Maandag start officieel het grootschalige Eris-proces rond motorbende Caloh Wagoh. In dit proces is Spijkenisser Tony de G. (36 jaar) de kroongetuige. Justitie heeft voor dit proces ruim acht maanden uitgetrokken tot medio april 2022.
Proces
Eris is één van de omvangrijkste liquidatieonderzoeken in Nederland meldt justitie in een eigen persverklaring. In de onwaarschijnlijk korte periode van acht maanden werden vijf mensen doodgeschoten, waaronder de Belg Stefaan Bogaerts in Spijkenisse in 2017, en werden er elf moorden voorbereid. En dan is er ook nog ander heftig geweld, waaronder aanslagen op De Telegraaf en de Panorama. In het Eris-proces staan onder anderen kopstukken Delano R. en Greg R. terecht en twaalf andere verdachten van de inmiddels verboden motorclub Caloh Wagoh terecht. De motorclub wordt door justitie ook gezien als 'mogelijk moordcommando' van topcrimineel Ridouan Taghi, die zelf terecht staat in het Marengo-proces.
Kroongetuige
Een van de oud-leden, Tony de G. uit Spijkenisse, verklaart als kroongetuige over heftige en ontwrichtende (levens)delicten en over een criminele organisatie. De G. zelf heeft ook een strafblad opgebouwd in de loop der jaren. Van het dealen van drugs tot de betrokkenheid bij een liquidatie. De G. werd geboren in Schiedam, maar groeide op in Spijkenisse op een woonwagenkamp met zijn ouders.

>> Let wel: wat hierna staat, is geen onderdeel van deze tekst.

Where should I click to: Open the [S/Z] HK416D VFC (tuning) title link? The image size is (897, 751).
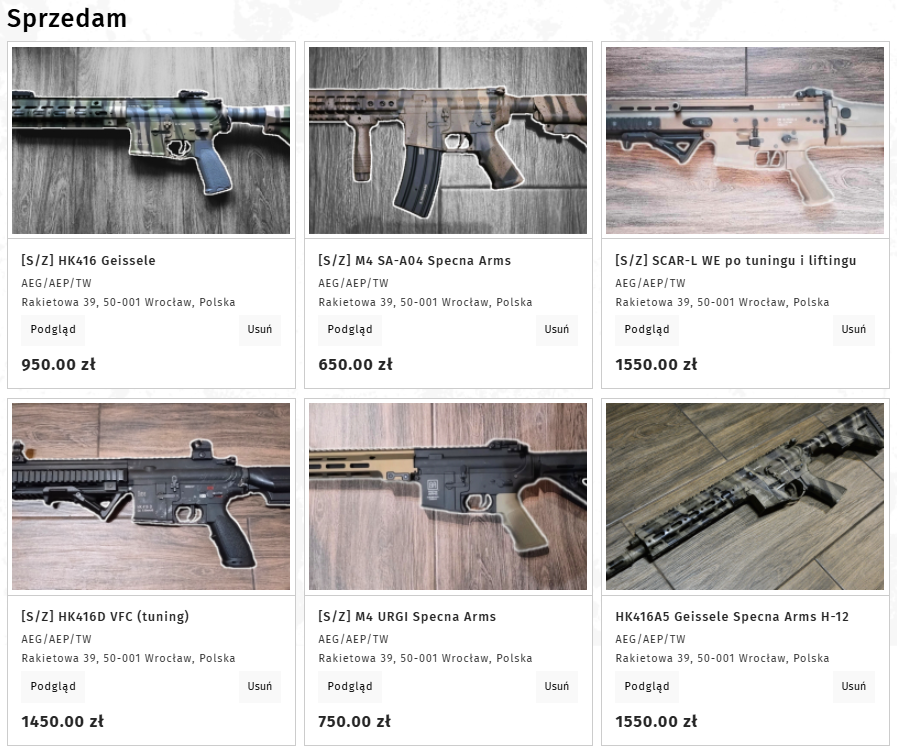click(x=105, y=617)
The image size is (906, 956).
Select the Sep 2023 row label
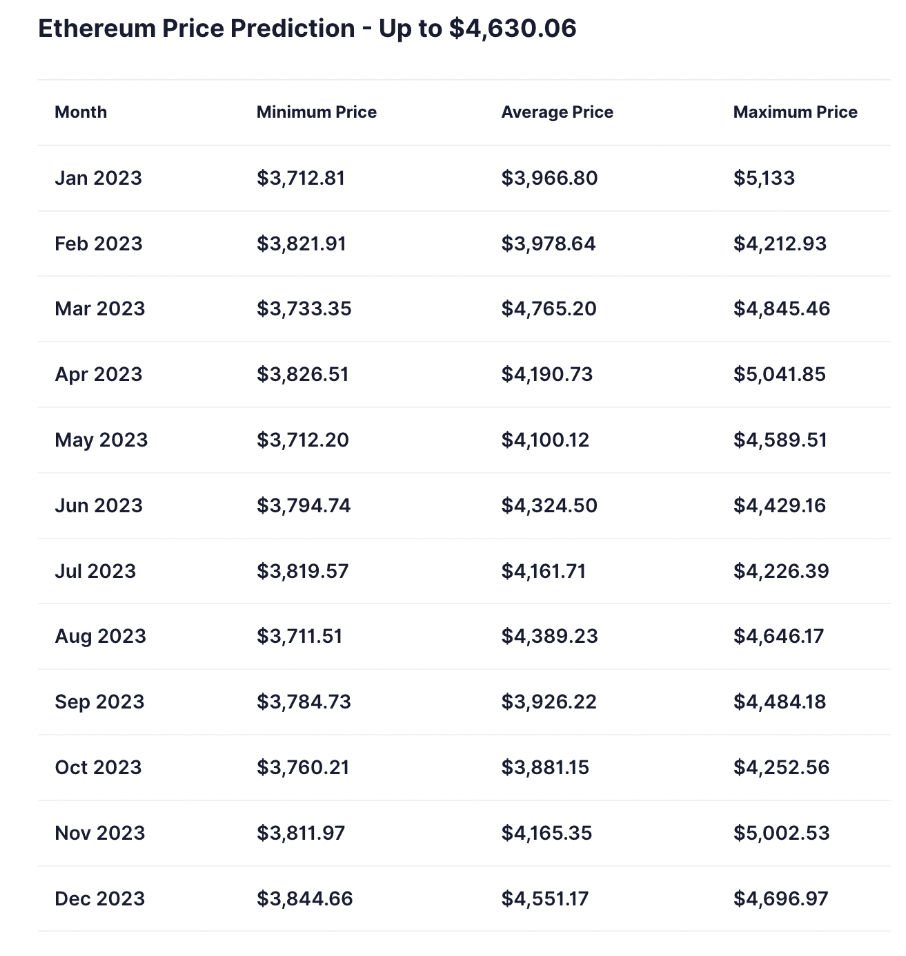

Korte tijd werkte hij ook in het autosloopbedrijf van zijn vader, maar daarbuiten belandde hij in het criminele circuit. Door een 'eigen verslaving aan drugs en drank' kwam de Spijkenisser volgens het AD zelf op een dodenlijst terecht, omdat hij zijn afspraken niet altijd nakwam. Caloh Wagoh leek een uitweg, maar ook binnen die club verliep het niet goed met hem. Na zijn mogelijke betrokkenheid bij een liquidatie, vluchtte hij naar Spanje. Daar werd hij door justitie gevonden.
Heropend
Moordonderzoeken werden heropend na verklaringen van Tony de G., waarna ook oude PGP-berichten op telefoons alsnog werden ontcijferd en waar de liquidaties het onderwerp van gesprek waren. Hierdoor groeide het bewijs tegen de nu bekende verdachten. Ook de aanslagen op media als de Telegraaf en de Panorama wordt aan de motorclub ten laste gelegd. Daarbij neemt justitie ook in overweging mee dat de moorden en ander excessief geweld op klaarlichte dag plaatsvonden, maar waarbij geen rekening werd gehouden met eventueel gevaar voor onschuldige omstanders.